Now, the club's owner, Rich Romanello, was the group's manager, and he had taken the Brummels down to Hollywood earlier that fall to cut a demo at the famed Gold Star Studios (the home of Phil Spector and the Beach Boys). But despite the group's Anglophilic moniker and a repertoire sprinkled with several Beatles tunes, the formative Brummels sound heard on this three-song demo feels more rooted in American soil than Liverpudlian, as the tight harmonies and country-rock swing of the Everly Brothers' hits from the early '60s ("Cathy's Clown," in particular) resonate throughout. According to Al Hazan, who produced the demo, "I never thought of the Brummels in terms of the Beatles" -- more on this in a second -- "it was Ron Elliott's talent as a songwriter that caused me to want to produce them." Indeed, "People Are Cruel," the gem of the demo and a rather intricate pop number for a 19-year-old to have composed, exudes a somber, almost desperate tone, which is all the more enhanced by Valentino's quivering, country and western-informed croon.
Thus, Donahue and Mitchell found exactly what they were looking for: a polished, professional-sounding group with great songwriting that, if marketed properly, would allow these DJs to cash in on Beatlemania. And that's exactly what they proceeded to do, with a speed and efficiency typical of shrewd business types who know that cash cows need to be milked as quickly and thoroughly as possible.
Within a matter of weeks, Donahue and Mitchell signed the Brummels to Autumn (eventually supplanting Romanello as their manager), pulled them from the Morocco Room, relocated them to DJ's (their club in North Beach), and whisked these young men into Coast Recorders (on Bush Street) with a nascent Sly Stone as their producer. By January 1965, Donahue and Mitchell had dressed the Brummels in matching, faux-Beatles suits and were spreading rumors that the group was indeed from the United Kingdom. Shortly thereafter, the Elliott-penned "Laugh Laugh," the first American single to really nail the folk-rock aesthetic, climbed to No. 15 on Billboard, and the Brummels -- while the Byrds were still in the studio recording their version of "Mr.

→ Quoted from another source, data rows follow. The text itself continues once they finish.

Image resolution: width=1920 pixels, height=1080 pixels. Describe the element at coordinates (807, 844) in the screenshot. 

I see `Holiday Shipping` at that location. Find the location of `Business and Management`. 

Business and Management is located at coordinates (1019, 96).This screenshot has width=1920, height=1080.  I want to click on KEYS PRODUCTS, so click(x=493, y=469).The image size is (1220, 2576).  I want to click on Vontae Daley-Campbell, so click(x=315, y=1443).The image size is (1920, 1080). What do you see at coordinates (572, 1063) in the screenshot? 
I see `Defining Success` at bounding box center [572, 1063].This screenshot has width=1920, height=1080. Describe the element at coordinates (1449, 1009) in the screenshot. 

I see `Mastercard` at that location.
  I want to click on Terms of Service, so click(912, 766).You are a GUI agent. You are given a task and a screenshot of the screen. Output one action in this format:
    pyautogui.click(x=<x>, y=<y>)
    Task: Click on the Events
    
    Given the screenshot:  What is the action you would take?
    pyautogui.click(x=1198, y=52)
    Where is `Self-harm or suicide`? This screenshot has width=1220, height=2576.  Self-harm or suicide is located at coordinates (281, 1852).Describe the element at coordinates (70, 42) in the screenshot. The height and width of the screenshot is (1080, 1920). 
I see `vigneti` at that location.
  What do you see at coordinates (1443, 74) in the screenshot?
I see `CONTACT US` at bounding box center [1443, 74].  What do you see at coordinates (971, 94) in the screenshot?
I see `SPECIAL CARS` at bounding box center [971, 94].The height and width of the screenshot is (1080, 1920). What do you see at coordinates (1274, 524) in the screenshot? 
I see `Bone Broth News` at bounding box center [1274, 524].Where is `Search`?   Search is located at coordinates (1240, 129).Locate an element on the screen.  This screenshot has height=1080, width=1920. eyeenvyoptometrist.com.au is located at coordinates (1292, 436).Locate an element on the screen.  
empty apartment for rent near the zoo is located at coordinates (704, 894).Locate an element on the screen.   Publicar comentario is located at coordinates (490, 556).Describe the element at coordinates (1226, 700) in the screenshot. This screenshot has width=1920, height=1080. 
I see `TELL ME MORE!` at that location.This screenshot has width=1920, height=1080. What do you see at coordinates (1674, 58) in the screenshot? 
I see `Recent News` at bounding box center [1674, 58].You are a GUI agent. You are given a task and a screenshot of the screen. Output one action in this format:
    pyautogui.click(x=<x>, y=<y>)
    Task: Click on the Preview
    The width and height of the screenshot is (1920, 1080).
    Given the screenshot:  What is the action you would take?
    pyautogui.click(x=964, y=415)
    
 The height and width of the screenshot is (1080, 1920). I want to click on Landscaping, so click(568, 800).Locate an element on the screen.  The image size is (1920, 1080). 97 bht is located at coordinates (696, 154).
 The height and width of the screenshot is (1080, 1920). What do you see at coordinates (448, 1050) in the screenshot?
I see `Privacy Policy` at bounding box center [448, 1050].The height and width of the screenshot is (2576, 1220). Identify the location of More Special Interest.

Tambourine Man" -- emerged as bona fide American teen idols, complete with sexually charged little girls screaming and chasing after them; appearances on American Bandstand, Shindig, and Hullabaloo; sold-out concerts at the Cow Palace and the San Jose Civic Auditorium (with the Beach Boys); cameos in such trashy teen flicks as Wild Wild Winter and Village of the Giants; and an animated spot as the "Beau Brummelstones" on The Flintstones.
And herein lies the reason their tale is forgotten history. How could any manager-groomed pop group appearing on The Flintstones be taken seriously as a folk-rock pioneer when the mythical narrative of '60s folk-rock is based upon a central theme -- hip folkies turning electric and transforming mindless Top 40 pap for teenagers into groundbreaking modern music for smart, college-educated young adults? The Brummels' image, regardless of how good the group was musically, didn't fit that narrative, while the Byrds' did, despite the fact that only a single Byrd actually played an instrument on "Mr. Tambourine Man." Combine the image problem with a slew of managerial and promotional blunders, and you've got a trailblazing band whose time in the spotlight was markedly short, though it did go on to create some of the most inspired music of the '60s, recordings on a par with anything made by the Kinks or the Beatles. It's a tragic yet illuminating situation that calls into question the whole mythology of the '60s, a decade revered as a time when artistic innovation and popular taste coincided.